Aims and objectives:
This course gives an introduction to the theory of Lie groups, Lie
algebras and their representations. Lie groups are essentially groups
with continuous parameters, in such a way that the elements form a manifold.
They arise in many parts of mathematics and physics, often in the form of
matrices satisfying certain conditions (e.g. that the matrices should be
invertible, or unitary, or orthogonal). One of the beauties of the
subject is the way that methods from many different areas of
mathematics (algebra, geometry, analysis) are all brought in together.
The course should enable you to go on to further topics in
group theory, differential geometry, quantum field theory,
string theory and other areas.
Syllabus:
Definitions of the basic structures: Lie algebras and Lie groups.
Examples of Lie groups and Lie algebras. Matrix Lie groups, their Lie
algebras, the exponential map, Baker-Campbell-Hausdorff formula.
Abstract Lie algebras, examples: sl(2), sl(3), Poincare algebra.
Representations of Lie algebras, sub-representations, Schur's Lemma,
tensor products. Cartan-Weyl basis, classification of simple Lie
algebras (without proof).
Books:
There is no book that covers all the material exactly as taught, but the course will be mainly inspired by the following:
1. BC Hall: An Elementary Introduction to Groups and Representations. arxiv:math-ph/0005032v1 (for Lie groups and examples)
2. JE Humphreys: Introduction to Lie Algebras and Representation Theory. Springer 1972 (for abstract Lie algebra)
and some additional material will be taken from last year's notes:
3. I Runkel: Lie Groups and Lie Algebras, KCL notes.

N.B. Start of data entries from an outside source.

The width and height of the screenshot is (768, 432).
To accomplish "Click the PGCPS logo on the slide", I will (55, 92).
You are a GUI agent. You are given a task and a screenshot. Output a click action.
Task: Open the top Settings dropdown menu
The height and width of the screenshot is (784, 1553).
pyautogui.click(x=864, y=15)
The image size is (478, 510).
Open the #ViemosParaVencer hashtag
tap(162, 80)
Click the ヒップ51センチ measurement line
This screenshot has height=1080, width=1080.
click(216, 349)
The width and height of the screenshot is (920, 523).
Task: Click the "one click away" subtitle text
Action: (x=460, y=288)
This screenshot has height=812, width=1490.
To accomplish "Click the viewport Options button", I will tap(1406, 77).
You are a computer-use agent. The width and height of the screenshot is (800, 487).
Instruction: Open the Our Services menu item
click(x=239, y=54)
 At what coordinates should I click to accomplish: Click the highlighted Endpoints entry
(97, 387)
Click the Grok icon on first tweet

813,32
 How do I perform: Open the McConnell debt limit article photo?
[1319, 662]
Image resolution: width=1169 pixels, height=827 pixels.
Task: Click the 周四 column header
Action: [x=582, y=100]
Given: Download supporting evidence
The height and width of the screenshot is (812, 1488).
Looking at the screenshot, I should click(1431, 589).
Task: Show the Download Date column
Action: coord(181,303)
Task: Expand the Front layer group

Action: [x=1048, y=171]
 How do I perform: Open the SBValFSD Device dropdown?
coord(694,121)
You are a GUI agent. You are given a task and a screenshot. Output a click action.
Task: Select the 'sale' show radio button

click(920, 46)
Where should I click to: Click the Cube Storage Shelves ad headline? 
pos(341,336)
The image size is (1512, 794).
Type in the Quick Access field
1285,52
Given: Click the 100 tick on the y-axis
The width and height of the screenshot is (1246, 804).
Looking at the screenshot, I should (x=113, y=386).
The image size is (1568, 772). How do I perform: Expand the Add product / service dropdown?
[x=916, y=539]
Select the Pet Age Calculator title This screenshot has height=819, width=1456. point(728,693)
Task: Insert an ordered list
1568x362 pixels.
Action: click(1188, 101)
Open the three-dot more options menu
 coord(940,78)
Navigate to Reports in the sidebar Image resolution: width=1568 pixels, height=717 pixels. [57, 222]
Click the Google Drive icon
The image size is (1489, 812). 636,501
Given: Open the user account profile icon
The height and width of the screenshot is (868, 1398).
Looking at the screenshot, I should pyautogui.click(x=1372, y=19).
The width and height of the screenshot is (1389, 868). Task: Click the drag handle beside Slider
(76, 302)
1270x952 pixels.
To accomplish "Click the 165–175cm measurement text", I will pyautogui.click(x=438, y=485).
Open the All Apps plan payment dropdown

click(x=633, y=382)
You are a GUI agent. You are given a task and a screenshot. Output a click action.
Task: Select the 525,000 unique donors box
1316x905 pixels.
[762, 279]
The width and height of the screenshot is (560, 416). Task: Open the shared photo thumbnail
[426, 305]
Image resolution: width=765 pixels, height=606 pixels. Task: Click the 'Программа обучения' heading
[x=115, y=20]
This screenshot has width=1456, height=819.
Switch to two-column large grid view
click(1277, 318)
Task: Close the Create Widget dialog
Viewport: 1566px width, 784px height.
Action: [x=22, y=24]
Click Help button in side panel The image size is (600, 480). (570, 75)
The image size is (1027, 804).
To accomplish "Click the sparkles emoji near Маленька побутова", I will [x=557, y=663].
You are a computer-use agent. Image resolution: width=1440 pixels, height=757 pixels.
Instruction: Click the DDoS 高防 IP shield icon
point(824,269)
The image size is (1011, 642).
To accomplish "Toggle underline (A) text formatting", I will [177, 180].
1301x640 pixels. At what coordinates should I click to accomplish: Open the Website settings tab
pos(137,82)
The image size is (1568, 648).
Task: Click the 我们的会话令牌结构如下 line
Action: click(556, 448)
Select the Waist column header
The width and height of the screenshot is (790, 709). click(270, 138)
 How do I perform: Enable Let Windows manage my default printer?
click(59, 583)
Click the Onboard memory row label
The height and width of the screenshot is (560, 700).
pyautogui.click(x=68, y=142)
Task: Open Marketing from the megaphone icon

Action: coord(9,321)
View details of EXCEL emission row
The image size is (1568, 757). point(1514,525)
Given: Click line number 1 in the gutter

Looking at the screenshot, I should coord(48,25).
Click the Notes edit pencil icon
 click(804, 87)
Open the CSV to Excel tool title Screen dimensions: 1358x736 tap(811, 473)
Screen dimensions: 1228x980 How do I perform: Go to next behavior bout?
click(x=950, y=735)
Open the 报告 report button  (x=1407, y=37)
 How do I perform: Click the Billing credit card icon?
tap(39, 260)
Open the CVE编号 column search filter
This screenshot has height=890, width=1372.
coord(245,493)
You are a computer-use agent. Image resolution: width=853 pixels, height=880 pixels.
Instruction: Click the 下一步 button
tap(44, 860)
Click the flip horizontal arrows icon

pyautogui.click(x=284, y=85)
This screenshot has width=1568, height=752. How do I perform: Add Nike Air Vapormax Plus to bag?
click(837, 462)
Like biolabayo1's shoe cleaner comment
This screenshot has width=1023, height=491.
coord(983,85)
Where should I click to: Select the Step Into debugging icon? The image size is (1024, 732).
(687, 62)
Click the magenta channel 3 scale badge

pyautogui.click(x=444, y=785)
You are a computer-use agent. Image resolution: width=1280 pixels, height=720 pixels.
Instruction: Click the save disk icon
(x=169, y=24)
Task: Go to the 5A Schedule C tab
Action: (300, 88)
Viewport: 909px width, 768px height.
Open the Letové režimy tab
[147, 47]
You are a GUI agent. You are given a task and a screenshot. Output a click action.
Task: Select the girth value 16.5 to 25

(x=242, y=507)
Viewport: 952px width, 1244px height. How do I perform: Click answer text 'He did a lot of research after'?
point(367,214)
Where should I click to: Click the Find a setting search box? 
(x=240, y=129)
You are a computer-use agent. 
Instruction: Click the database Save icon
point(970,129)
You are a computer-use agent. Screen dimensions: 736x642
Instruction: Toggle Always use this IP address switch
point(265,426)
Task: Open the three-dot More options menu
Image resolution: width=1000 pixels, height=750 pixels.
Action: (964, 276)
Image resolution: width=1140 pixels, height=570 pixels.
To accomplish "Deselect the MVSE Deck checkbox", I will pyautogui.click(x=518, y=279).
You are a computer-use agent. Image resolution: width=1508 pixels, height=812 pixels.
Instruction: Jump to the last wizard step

Hall's notes above contain a short descriptive bibliography on the subject. There is also an extended version of these notes:
- BC Hall: Lie Groups, Lie Algebras and Representations: An Elementary Introduction. Springer 2003
To this I would add the book:
- R Gilmore: Lie groups, Lie algebras and some of their applications. Krieger 1994
Feb 17, 2010